In order to have standing to complain about alleged impairment of collateral, the collateral must have been given by or on behalf of a person against whom Baardson had a right of recourse, allegedly Williams. The Uniform Commercial Code, ORS 73.6060, provides:"(1) The holder discharges any party to the instrument to the extent that without such party's consent the holder: "* * * "(b) Unjustifiably impairs any collateral for the instrument given by or on behalf of the party or any person against whom he has a right of recourse."
Baardson had a right of recourse against Williams if Baardson was an accommodation maker. ORS 73.4150. ORS 73.4150 provides:"(1) An accommodation party is one who signs the instrument in any capacity for the purpose of lending his name to another party to it."
The official comment to the quoted section states: "Subsection (1) * * * recognizes that an accommodation party is always a surety (which includes a guarantor) * * *."
The notes do not indicate that Baardson signed as an accommodation maker. That is not necessary. ORS 73.4150(3) provides: "* * * [T]he accommodation character may be shown by oral proof [with exceptions not relevant here]."
We hold, however, that the written agreement between Baardson and Williams, dated December 11, 1963, precludes Baardson from being a surety or an accommodation maker. That agreement provided: "Baardson will pay off the Oregon Bank as agreed and take over the sales Contract * * *." By this agreement Baardson undertook the primary obligation of paying the bank on the note. If Baardson paid the bank he would have no recourse against Williams because he had agreed with Williams to pay the bank.
Vary v. Norton, 6 F. 808 (CCWD Mich 1881), is very similar to the instant case. Norton, Lee and King all signed a note as makers, and promised jointly and severally to pay the payee. Subsequently, Norton agreed with Lee and King that he would pay the note. The court held that Norton thereby became the principal and Lee and King the sureties.
Sauder v. Dittmar, 118 F.2d 524 (10th Cir.1941), is to the same effect:"A careful analysis of these cases leaves little room for doubt that under *1018 the law of Illinois where two persons are equally bound upon a note or similar obligation, and, by their mutual agreement, one assumes the obligation of the other for its payment, as between themselves, they become principal and surety. * *." 118 F.2d at 529.

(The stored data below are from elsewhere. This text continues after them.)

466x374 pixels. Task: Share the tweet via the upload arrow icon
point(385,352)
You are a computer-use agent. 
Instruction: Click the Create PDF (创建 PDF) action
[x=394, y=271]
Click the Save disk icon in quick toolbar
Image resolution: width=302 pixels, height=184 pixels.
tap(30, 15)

Baardson argues that even if his agreement to pay the bank precludes him from being an accommodation maker at the time of the delivery of the notes to the bank, he subsequently became an accommodation maker after Williams breached his part of the agreement thereby relieving Baardson of his obligation to Williams to pay the bank. As the plaintiff pointed out at oral argument, such a contention is not open to the defendant as he alleged in his answer: "At the time the defendant executed the promissory notes set forth in plaintiff's first and second causes of action, defendant executed the same as an accommodation maker for the co-maker thereof, Lee N. Williams." (Emphasis added.) In view of this allegation the defendant cannot contend he became an accommodation maker at some time after he executed the notes. Atckison v. Triplett, 244 Or. 475, 483, 419 P.2d 4 (1966); Heintz v. Sinner, 232 Or. 529, 532-533, 376 P.2d 478 (1962).
The defendant's counterclaim alleged that the bank accepted defendant's offer to subordinate defendant's interest in the mill to the bank on the condition that after the bank was paid it would hold Wi-Co.'s and Peterson's note and mortgage on the mill for the benefit of Baardson and apply the payments thereon to the debt Williams owed Baardson. Defendant contends the bank breached this agreement.
There was no express acceptance by the bank of Baardson's offer. The defendant contends the bank impliedly accepted his offer either by silence or by exercising dominion over the mill, citing 1 Restatement 77, Contracts § 72. We find no evidence that the bank's silence or conduct amounted to an implied acceptance; therefore, no contract was formed.